## INPUT
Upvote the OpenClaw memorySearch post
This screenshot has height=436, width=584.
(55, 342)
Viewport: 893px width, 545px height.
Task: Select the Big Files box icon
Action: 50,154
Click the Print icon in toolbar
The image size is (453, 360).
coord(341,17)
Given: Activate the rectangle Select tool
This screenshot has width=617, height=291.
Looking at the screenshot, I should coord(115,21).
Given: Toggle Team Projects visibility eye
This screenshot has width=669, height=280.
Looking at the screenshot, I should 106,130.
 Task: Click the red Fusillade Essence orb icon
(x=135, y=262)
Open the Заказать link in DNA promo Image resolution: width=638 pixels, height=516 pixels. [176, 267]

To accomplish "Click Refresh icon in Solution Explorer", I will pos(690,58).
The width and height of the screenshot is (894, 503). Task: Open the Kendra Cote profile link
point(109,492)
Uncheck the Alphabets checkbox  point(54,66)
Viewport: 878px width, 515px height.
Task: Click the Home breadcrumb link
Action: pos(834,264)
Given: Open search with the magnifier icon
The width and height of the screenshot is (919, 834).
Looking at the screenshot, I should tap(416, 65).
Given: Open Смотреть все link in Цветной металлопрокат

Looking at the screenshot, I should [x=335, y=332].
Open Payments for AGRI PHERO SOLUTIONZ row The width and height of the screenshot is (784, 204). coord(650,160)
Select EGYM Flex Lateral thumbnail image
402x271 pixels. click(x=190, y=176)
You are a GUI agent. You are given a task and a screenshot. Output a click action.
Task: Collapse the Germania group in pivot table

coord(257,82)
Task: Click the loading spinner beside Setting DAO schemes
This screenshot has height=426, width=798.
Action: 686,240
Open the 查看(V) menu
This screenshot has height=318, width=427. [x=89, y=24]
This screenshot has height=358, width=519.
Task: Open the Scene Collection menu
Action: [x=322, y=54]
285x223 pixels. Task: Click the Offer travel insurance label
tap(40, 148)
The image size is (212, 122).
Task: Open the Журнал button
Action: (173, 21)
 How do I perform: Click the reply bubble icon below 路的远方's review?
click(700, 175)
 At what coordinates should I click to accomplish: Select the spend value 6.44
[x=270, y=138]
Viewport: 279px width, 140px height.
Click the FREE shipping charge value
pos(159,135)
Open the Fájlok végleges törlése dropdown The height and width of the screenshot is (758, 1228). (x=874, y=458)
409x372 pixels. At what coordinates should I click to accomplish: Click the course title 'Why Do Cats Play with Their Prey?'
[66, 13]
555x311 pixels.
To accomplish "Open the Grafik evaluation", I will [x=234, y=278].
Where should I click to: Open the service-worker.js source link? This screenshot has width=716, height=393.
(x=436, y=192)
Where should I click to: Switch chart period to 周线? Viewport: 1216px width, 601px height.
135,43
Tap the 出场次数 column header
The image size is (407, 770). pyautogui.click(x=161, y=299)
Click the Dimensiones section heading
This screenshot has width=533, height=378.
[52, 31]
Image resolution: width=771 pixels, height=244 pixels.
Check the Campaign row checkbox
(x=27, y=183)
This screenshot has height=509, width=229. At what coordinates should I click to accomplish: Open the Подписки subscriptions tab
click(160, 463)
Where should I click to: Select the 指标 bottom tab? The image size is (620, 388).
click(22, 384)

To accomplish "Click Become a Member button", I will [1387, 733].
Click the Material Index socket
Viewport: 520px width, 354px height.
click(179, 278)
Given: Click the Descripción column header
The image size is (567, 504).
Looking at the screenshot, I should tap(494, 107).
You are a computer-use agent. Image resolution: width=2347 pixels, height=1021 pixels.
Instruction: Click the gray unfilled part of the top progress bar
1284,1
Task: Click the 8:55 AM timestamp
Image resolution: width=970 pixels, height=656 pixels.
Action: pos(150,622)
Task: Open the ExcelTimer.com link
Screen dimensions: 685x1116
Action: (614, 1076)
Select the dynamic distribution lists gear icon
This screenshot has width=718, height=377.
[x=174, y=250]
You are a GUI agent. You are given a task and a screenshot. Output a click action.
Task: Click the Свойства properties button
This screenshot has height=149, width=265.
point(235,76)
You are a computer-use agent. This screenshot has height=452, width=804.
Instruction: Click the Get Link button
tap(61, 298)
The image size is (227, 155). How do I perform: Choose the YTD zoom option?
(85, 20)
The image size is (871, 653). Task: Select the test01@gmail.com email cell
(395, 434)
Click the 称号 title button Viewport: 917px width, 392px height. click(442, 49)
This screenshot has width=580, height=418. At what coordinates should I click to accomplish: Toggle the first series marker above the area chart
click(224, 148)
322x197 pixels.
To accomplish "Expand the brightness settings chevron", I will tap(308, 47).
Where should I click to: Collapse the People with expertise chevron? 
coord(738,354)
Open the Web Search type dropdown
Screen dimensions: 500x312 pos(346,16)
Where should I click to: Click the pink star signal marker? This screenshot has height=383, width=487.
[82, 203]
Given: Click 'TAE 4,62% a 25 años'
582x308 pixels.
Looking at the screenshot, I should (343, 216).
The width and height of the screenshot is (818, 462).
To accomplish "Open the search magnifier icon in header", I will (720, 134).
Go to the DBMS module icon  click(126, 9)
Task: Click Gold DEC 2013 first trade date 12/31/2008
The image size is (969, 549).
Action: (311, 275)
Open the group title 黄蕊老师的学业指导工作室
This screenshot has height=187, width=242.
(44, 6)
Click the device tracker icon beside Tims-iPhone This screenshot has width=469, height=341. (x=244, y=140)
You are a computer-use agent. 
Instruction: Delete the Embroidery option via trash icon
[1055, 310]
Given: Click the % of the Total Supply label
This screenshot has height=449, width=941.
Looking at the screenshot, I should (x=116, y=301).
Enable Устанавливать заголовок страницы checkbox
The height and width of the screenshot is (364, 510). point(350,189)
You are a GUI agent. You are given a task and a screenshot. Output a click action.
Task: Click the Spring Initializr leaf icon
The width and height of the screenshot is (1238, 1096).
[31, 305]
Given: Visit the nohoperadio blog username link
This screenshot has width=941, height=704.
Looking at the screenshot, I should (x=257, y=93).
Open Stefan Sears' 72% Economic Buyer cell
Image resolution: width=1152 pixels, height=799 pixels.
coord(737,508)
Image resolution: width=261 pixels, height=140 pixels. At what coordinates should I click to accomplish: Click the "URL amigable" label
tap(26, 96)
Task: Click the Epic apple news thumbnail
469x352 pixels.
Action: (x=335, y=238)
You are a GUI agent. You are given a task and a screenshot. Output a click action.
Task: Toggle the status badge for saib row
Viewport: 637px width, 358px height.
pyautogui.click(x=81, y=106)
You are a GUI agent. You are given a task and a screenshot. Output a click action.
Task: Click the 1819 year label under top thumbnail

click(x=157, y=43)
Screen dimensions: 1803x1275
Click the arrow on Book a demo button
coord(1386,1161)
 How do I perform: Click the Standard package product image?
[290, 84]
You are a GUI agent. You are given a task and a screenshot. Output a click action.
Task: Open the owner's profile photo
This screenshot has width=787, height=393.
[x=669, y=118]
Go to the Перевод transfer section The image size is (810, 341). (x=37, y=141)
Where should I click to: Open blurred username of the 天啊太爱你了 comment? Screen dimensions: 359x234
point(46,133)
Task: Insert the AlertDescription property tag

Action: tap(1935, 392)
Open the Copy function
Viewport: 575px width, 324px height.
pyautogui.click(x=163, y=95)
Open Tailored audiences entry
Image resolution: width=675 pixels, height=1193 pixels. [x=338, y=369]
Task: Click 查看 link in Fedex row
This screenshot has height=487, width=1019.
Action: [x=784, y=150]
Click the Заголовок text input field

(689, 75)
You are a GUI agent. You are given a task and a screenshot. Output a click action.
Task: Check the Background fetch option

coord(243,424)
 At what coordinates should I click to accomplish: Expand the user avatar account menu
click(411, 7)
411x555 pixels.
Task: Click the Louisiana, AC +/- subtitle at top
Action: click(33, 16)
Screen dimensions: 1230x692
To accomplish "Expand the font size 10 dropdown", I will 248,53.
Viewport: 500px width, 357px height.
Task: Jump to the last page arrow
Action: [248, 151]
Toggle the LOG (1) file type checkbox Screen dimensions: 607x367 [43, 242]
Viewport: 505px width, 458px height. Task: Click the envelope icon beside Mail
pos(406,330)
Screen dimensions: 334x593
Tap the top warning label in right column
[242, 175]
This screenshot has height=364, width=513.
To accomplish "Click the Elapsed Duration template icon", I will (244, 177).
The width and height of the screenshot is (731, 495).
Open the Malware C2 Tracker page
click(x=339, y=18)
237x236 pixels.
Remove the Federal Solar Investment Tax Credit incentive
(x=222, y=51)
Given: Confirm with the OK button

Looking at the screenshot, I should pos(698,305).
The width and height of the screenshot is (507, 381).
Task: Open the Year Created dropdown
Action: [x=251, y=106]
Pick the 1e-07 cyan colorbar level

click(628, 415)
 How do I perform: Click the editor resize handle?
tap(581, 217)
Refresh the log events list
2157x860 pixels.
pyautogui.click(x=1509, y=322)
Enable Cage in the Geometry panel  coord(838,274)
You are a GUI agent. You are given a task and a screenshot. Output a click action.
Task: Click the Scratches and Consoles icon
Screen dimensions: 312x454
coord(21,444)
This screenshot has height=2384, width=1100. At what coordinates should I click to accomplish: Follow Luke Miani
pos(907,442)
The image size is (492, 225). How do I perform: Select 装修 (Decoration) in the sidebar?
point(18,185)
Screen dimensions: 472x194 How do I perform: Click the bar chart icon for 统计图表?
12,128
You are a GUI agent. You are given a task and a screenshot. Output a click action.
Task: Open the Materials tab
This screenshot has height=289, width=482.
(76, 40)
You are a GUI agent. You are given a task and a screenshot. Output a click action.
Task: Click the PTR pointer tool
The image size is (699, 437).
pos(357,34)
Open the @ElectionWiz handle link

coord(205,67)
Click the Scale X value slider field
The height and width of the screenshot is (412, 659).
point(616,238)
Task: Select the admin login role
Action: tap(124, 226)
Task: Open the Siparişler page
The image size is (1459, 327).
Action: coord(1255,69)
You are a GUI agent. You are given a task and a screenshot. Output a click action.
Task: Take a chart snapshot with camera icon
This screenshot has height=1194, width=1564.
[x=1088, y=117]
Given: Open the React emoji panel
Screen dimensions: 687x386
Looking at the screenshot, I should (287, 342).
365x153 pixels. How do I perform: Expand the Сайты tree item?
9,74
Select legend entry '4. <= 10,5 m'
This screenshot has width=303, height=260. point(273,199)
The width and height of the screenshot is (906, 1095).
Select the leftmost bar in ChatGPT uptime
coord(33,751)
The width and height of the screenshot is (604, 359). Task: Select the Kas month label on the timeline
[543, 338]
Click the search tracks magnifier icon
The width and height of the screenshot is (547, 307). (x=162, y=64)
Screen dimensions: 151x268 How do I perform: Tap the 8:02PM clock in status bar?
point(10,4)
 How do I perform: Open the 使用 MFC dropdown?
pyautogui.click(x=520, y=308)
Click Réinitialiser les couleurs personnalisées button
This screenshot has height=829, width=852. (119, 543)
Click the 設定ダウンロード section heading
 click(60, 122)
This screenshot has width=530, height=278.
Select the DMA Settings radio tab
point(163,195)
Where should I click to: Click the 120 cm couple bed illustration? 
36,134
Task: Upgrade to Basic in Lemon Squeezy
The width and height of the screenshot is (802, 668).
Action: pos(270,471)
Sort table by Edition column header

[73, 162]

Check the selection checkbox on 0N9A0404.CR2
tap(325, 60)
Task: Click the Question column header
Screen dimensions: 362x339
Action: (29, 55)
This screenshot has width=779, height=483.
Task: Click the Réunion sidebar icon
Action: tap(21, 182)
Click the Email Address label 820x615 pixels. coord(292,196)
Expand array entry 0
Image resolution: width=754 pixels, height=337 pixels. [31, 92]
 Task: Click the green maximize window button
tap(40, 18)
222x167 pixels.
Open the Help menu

## WHAT THE TASK ASKS
Restate word for word the lines in the material above from the one with "469x352 pixels." to the one with "Toggle the LOG"; both of those lines count, and nothing else does.

## TASK SOLUTION
469x352 pixels.
Action: (x=335, y=238)
You are a GUI agent. You are given a task and a screenshot. Output a click action.
Task: Toggle the status badge for saib row
Viewport: 637px width, 358px height.
pyautogui.click(x=81, y=106)
You are a GUI agent. You are given a task and a screenshot. Output a click action.
Task: Click the 1819 year label under top thumbnail

click(x=157, y=43)
Screen dimensions: 1803x1275
Click the arrow on Book a demo button
coord(1386,1161)
 How do I perform: Click the Standard package product image?
[290, 84]
You are a GUI agent. You are given a task and a screenshot. Output a click action.
Task: Open the owner's profile photo
This screenshot has width=787, height=393.
[x=669, y=118]
Go to the Перевод transfer section The image size is (810, 341). (x=37, y=141)
Where should I click to: Open blurred username of the 天啊太爱你了 comment? Screen dimensions: 359x234
point(46,133)
Task: Insert the AlertDescription property tag

Action: tap(1935, 392)
Open the Copy function
Viewport: 575px width, 324px height.
pyautogui.click(x=163, y=95)
Open Tailored audiences entry
Image resolution: width=675 pixels, height=1193 pixels. [x=338, y=369]
Task: Click 查看 link in Fedex row
This screenshot has height=487, width=1019.
Action: [x=784, y=150]
Click the Заголовок text input field

(689, 75)
You are a GUI agent. You are given a task and a screenshot. Output a click action.
Task: Check the Background fetch option

coord(243,424)
 At what coordinates should I click to accomplish: Expand the user avatar account menu
click(411, 7)
411x555 pixels.
Task: Click the Louisiana, AC +/- subtitle at top
Action: click(33, 16)
Screen dimensions: 1230x692
To accomplish "Expand the font size 10 dropdown", I will 248,53.
Viewport: 500px width, 357px height.
Task: Jump to the last page arrow
Action: [248, 151]
Toggle the LOG (1) file type checkbox Screen dimensions: 607x367 [43, 242]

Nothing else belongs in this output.